We use concepts like Title (defined in DCMI Metadata Terms) and Issue (defined in the Bibliographic Ontology) to describe newspaper titles and issues available in the data. Using these concepts, defined in existing ontologies, can help to ensure that what we mean by "title" and "issue" is consistent with the intent of other publishers of linked data.
These elements are used in RDF views of several types of pages, ranging from a list of the newspaper titles available on the site and information about each, to enumerations of all the pages that make up each issue and all of the files available for each page.
Examples:
- https://gahistoricnewspapers.galileo.usg.edu/lccn/sn82014351.rdf: information about The colored American.
- https://gahistoricnewspapers.galileo.usg.edu/lccn/sn82014351/1865-12-30/ed-1.rdf: information about The colored American. [1865-12-30]
- https://gahistoricnewspapers.galileo.usg.edu/lccn/sn82014351/1865-12-30/ed-1/seq-1.rdf: details about all of the files associated with the The colored American. (Augusta, Ga.) 1865-1866, December 30, 1865, Image 1
- https://gahistoricnewspapers.galileo.usg.edu/newspapers.rdf: list of available newspaper titles
Comparing the RDF versions of the links above with their HTML counterpart links, you might notice that the URI pattern we follow for these views is to remove the final slash, replacing it with ".rdf". We follow this pattern to comply with best practices for publishing linked data, and also to keep the URIs easy to understand and use.
For each of the HTML pages with a linked data counterpart in RDF, we provide links to those alternate views from the HTML page using the LINK header element. This can support automating the process of using the RDF data in tools like bookmarklets, plugins, and scripts, and it also helps us to advertise the availability of the additional views. In many views, such as newspaper page images, we also provide LINK elements pointing to the various available files (image, text, OCR coordinate XML) for each available page or other potentially useful information. We encourage you to explore the entire site and to look for and use these LINK elements. Just follow your nose, and view the source.

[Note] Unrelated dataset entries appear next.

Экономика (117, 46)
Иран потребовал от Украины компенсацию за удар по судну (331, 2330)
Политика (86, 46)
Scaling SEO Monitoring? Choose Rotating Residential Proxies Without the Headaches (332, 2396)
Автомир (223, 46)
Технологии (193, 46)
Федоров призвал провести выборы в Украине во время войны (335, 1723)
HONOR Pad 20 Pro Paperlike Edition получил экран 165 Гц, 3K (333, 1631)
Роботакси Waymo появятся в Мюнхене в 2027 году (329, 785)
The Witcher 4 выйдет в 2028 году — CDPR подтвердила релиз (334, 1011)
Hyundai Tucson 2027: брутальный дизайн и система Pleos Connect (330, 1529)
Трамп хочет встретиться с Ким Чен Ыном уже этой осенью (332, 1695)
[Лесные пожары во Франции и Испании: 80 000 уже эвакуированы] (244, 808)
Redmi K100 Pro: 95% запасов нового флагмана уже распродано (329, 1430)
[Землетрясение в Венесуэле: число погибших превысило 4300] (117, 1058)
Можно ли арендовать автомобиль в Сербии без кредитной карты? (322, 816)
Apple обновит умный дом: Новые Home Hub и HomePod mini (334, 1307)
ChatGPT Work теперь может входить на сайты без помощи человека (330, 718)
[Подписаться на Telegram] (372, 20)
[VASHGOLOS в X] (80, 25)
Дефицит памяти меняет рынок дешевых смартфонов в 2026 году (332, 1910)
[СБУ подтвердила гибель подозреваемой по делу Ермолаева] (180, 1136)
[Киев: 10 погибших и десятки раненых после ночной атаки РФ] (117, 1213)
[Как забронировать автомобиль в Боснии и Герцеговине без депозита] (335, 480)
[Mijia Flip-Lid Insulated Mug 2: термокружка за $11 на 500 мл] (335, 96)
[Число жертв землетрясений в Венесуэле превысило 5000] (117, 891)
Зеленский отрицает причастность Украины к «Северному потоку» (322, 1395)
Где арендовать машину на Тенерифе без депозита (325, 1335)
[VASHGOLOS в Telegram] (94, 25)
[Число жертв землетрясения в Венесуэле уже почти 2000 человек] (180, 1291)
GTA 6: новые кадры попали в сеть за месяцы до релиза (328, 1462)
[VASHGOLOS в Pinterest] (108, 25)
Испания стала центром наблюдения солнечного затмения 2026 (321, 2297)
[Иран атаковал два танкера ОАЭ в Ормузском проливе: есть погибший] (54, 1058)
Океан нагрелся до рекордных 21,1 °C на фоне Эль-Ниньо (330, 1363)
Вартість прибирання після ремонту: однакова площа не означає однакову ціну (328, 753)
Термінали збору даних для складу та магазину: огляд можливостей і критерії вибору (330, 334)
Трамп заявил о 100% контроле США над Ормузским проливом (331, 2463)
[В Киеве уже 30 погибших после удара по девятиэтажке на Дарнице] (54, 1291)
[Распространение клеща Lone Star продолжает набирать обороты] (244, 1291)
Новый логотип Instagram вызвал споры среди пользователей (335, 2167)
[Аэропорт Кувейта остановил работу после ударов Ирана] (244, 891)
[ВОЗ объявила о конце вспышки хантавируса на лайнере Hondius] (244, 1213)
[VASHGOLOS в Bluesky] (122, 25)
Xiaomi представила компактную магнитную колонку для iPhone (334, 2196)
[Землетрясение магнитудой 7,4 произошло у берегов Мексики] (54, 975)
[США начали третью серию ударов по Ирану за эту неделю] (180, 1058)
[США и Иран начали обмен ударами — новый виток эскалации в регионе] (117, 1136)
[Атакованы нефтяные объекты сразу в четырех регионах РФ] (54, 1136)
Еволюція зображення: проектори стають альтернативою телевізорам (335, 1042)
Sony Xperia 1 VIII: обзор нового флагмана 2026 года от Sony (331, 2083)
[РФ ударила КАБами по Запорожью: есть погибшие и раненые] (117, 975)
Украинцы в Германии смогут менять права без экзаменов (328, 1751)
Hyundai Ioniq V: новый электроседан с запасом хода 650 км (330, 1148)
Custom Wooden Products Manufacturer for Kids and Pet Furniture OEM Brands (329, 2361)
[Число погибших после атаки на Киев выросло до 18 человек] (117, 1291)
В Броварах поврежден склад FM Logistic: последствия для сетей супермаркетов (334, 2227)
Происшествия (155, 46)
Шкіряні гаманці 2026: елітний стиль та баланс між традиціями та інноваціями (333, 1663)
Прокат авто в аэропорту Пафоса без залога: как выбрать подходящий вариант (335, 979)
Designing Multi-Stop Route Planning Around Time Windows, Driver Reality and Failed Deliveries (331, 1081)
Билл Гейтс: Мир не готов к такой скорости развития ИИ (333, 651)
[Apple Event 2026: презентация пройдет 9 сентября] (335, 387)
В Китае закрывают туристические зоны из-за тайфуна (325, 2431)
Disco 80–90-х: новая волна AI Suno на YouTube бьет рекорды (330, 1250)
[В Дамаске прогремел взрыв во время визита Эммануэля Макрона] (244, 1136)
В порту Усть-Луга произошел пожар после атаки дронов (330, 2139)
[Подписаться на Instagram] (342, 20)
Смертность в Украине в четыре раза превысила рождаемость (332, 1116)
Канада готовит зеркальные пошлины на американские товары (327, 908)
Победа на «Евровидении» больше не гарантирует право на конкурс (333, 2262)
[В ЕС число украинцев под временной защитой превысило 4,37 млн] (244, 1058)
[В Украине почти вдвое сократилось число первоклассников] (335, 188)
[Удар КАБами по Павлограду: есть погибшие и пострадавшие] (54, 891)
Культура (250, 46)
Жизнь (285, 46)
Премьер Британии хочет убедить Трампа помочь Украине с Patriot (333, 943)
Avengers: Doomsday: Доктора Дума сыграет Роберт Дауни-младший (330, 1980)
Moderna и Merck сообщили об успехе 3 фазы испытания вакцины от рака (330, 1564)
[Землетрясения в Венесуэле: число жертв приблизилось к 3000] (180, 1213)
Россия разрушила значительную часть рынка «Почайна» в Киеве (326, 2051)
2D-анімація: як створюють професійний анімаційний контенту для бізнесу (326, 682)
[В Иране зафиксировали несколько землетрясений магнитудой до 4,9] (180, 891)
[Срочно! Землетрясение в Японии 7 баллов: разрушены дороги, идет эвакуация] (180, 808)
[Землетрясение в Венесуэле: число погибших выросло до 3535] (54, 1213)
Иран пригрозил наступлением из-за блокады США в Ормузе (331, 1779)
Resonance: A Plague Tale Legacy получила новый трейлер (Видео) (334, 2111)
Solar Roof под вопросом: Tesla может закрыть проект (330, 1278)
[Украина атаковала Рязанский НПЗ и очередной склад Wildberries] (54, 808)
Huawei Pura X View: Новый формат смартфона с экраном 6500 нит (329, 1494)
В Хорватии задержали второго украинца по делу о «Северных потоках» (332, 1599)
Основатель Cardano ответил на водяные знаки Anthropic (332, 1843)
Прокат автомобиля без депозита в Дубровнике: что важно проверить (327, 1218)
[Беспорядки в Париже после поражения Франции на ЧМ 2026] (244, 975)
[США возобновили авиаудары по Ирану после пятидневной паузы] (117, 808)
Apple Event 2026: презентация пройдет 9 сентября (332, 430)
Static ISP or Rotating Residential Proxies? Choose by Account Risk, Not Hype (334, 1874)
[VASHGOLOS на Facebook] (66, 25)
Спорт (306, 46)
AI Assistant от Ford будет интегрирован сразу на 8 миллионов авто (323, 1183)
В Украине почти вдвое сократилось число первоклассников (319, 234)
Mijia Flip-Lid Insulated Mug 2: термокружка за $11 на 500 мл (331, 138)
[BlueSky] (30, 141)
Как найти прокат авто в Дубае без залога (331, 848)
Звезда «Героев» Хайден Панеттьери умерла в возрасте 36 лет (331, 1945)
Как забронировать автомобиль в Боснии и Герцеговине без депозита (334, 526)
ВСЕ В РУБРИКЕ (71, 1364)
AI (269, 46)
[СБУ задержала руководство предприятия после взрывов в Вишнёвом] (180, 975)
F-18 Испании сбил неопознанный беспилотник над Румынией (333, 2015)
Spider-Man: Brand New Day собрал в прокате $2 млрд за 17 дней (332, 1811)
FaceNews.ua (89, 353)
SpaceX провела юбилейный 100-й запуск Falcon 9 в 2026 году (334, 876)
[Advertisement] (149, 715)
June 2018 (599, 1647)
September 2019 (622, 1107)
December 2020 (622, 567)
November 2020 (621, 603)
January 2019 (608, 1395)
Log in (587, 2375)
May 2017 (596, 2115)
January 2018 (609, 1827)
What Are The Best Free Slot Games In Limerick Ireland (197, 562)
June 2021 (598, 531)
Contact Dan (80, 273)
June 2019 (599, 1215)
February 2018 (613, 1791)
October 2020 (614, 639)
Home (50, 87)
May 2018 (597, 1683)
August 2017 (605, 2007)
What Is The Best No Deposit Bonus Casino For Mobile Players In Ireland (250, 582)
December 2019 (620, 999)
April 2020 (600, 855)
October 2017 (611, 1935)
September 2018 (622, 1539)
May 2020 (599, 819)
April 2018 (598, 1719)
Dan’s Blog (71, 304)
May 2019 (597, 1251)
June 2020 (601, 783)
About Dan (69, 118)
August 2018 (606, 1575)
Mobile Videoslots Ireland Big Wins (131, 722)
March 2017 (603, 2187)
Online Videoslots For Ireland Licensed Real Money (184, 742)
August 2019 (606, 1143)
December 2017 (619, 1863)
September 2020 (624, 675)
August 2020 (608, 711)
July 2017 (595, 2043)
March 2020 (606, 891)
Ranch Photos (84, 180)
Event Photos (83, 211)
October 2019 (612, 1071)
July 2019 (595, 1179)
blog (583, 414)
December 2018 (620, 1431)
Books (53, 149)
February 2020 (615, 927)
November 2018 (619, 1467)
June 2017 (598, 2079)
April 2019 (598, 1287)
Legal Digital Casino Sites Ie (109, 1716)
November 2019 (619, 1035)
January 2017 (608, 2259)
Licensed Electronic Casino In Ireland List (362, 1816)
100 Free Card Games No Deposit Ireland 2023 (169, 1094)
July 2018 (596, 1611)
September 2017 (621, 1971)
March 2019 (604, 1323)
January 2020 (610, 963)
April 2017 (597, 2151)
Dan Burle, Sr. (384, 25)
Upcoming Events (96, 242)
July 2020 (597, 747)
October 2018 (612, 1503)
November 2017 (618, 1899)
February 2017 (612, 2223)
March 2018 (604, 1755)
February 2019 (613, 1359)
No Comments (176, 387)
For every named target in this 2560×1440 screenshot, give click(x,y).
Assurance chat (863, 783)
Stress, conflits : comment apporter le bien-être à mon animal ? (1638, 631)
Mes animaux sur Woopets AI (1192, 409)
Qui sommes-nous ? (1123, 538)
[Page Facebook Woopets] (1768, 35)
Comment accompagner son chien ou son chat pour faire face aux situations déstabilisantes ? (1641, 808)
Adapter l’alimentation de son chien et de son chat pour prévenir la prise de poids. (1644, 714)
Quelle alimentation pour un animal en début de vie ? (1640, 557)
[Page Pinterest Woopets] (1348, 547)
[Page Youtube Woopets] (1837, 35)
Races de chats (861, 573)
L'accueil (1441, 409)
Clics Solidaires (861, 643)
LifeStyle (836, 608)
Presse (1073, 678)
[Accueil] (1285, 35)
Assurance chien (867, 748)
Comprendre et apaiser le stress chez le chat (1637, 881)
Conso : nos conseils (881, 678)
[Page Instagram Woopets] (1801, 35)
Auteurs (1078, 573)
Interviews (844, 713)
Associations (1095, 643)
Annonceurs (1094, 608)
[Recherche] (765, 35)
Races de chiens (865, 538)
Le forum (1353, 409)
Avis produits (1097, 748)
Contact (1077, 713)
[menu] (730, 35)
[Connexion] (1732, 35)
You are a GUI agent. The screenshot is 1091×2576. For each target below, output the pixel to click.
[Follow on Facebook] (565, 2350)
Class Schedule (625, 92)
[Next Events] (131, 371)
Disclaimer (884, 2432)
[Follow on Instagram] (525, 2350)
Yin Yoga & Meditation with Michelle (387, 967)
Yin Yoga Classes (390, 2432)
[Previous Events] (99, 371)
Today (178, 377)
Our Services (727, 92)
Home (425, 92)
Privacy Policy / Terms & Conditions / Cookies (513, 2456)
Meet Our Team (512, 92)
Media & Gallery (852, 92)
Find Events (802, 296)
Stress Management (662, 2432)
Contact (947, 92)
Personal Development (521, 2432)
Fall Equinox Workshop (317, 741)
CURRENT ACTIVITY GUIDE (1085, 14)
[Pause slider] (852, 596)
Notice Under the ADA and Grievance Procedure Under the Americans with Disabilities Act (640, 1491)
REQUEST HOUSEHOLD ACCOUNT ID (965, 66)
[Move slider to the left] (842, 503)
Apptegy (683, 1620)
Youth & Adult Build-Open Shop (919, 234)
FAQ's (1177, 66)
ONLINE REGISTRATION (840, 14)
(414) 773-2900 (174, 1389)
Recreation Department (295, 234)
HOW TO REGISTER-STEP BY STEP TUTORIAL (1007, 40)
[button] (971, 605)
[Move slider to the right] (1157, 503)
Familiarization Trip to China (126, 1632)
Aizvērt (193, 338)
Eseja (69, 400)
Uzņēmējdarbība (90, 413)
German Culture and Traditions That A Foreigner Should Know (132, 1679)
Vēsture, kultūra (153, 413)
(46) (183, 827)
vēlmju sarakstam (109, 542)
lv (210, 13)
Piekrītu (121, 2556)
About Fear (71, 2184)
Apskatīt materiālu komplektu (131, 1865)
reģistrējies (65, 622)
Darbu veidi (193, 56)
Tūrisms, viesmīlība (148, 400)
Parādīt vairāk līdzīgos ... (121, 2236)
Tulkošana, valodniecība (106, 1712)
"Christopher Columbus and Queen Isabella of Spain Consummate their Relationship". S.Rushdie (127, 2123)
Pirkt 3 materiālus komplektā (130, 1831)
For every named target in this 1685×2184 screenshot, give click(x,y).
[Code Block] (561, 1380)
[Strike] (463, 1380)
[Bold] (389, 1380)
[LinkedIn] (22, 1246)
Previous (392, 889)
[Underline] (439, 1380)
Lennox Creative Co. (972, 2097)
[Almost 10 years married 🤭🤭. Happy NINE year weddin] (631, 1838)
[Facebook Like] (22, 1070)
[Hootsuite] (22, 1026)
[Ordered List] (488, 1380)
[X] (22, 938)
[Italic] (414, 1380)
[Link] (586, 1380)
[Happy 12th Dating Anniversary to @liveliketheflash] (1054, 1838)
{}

In addition to the concepts describe above, we use concepts from several other vocabularies in describing materials and also in linking to related data available on other sites. These additional vocabularies and external sites include:
- DBpedia
- Dublin Core and DCMI Terms
- FRBR concepts in RDF
- GeoNames
- LCCN Permalink
- lingvoj.org
- OAI-ORE (more about aggregations below)
- OWL
- RDA
- WorldCat
We are grateful to all of these providers and we hope we can follow their lead in encouraging additional connections between data and vocabulary providers. Please be aware that how we use these vocabularies will likely change over time, as they continue to develop, and as new vocabularies are introduced.
Bulk Data
In certain situations the granular access provided by the API may be somewhat constraining. For example, perhaps you are a researcher who would like to try out new indexing techniques on the millions of pages of OCR data. Or perhaps you are a service provider and anticipate needing to support a high volume of fulltext searches across the corpus, and do not want the Open ONI API as an external dependency. To support these and other potential use cases we are beginning to provide bulk access to the underlying data sets. The initial bulk data sets include:
- Batches: each batch of digitized content is made available via the Batches HTML, Atom and JSON views. These views provide links to where the files comprising the batch can be fetched with a web crawling tool like wget.
- OCR Bulk Data: the complete set of OCR XML and text files that make up the newspaper collection are made available as compressed archive files. These files are listed in the OCR report, and are also made available via Atom and JSON feeds that will allow you to build automated workflows for updating your local collection.
CORS and JSONP Support
To help you integrate Open ONI into your JavaScript applications, the OpenSearch and AutoSuggest JSON responses support both Cross-Origin Resource Sharing (CORS) and JSON with Padding (JSONP). CORS and JSONP allow your JavaScript applications to talk to services without the need to proxy the requests yourself.
CORS Example
curl -i 'http://chroniclingamerica.loc.gov/suggest/titles/?q=manh'
HTTP/1.1 200 OK
Date: Mon, 28 Mar 2011 19:45:34 GMT
Expires: Tue, 29 Mar 2011 19:45:37 GMT
ETag: "7d786bec2ca003d86009f8ccdfd72912"
Cache-Control: max-age=86400
Access-Control-Allow-Origin: *
Access-Control-Allow-Headers: X-Requested-With
Content-Length: 7045
Last-Modified: Mon, 28 Mar 2011 19:45:37 GMT
Content-Type: application/x-suggestions+json
[
"manh",
[
"Manhasset life. (Manhasset, N.Y.) 19??-19??",
"Manhasset mail. (Manhasset, N.Y.) 1927-1986"
],
[
"sn97063690",
"sn95071148"
],
[
"http://chroniclingamerica.loc.gov/lccn/sn97063690/",
"http://chroniclingamerica.loc.gov/lccn/sn95071148/"
]
]
JSONP Example
curl -i 'http://chroniclingamerica.loc.gov/suggest/titles/?q=manh&callback=suggest'
HTTP/1.1 200 OK
Date: Mon, 28 Mar 2011 19:45:34 GMT
Expires: Tue, 29 Mar 2011 19:45:37 GMT
ETag: "7d786bec2ca003d86009f8ccdfd72912"
Cache-Control: max-age=86400
Access-Control-Allow-Origin: *
Access-Control-Allow-Headers: X-Requested-With
Content-Length: 7045
Last-Modified: Mon, 28 Mar 2011 19:45:37 GMT
Content-Type: application/x-suggestions+json
suggest([
"manh",
[
"Manhasset life. (Manhasset, N.Y.) 19??-19??",
"Manhasset mail. (Manhasset, N.Y.) 1927-1986"
],
[
"sn97063690",
"sn95071148"
],
[
"http://chroniclingamerica.loc.gov/lccn/sn97063690/",
"http://chroniclingamerica.loc.gov/lccn/sn95071148/"
]
]);
CORS is arguably a more elegant solution, and is supported by most modern browsers. However JSONP might be a better option if your application needs legacy browser support.